Morten Messerschmidt is the deputy chair and so-called Crown Prince of the Danish People’s Party, long seen the most likely successor to the populist party’s co-founder and current leader Kristian Thulesen Dahl.
What is he supposed to have done?
When he was an MEP in 2015, Messerschmidt served as chairman of Movement for a Europe of Liberties and Democracy (Meld), a group of Eurosceptic MEPs.
Through Meld, and its linked fund Feld, he applied for funding of 98,325 Danish kroner to hold a conference for party members at the Color Hotel in Skagen. Although the party received the money, the conference Messerschmidt had promised the EU was never held, with the party instead using the money to hold a summer meeting, with football matches and museum visits.

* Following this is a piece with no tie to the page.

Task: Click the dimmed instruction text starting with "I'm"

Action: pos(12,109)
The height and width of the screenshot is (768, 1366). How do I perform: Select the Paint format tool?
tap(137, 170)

Messerschmidt is also accused of forgery, as he presented a contract purporting to be between the Color Hotel and the party. The contract was signed by Jeannie Nørhave, who purported to represent the hotel but who is instead the Danish People’s Party’s administrative chief.
What could happen if he is found guilty?
The prosecutor has charged Messerschmidt under three different sections of the Penal Code, the first of which deals with the misuse of EU funds and has a maximum punishment of one-and-a-half years in jail. The other two, which cover forgery, come with a maximum sentence of two years in prison.
If Messerschmidt is found guilty, and particularly if he is jailed, it will quite likely mark the end of his political career.
It also risks damaging the Danish People’s Party’s standing in the run-up to local elections on November 16th.
What happened on Monday?
In court on Monday, Messerschmidt pleaded not guilty, saying that he had been so busy with his political career that he had not had time to check the applications for grants that his staff sent to Meld, and had therefore not realised that the agenda sent to Meld did not end of matching the actual conference which took place.
Brussels he said was a “paper circus”, with huge numbers of documents required to be signed off on.
“I have never signed so many papers as I did there,” he said. “About every other month I got a folder submitted. It can be thank you letters, minutes, and everything else that needs to be signed.”
How did the supposed fraud come to light?
Messerschmidt’s MEP colleague Rikke Karlsson left the party in 2015, citing misuse of the Meld and Feld funds. The European Anti-Fraud Office (Olaf) then began investigating the issue, in 2019 passing the investigation over to Denmark’s State Prosecutor for Serious Economic and International Crime (Søik). The prosecutor finally charged Messerschmidt in April.
Why has it taken so long to get to court?
Partly because of the length of time it took both Olaf and Søik to carry out their investigations.
How long will the court case last?
The case will be in court for seven days, with the court’s judgement and also possibly Messerschmidt’s sentence handed down on August 13th.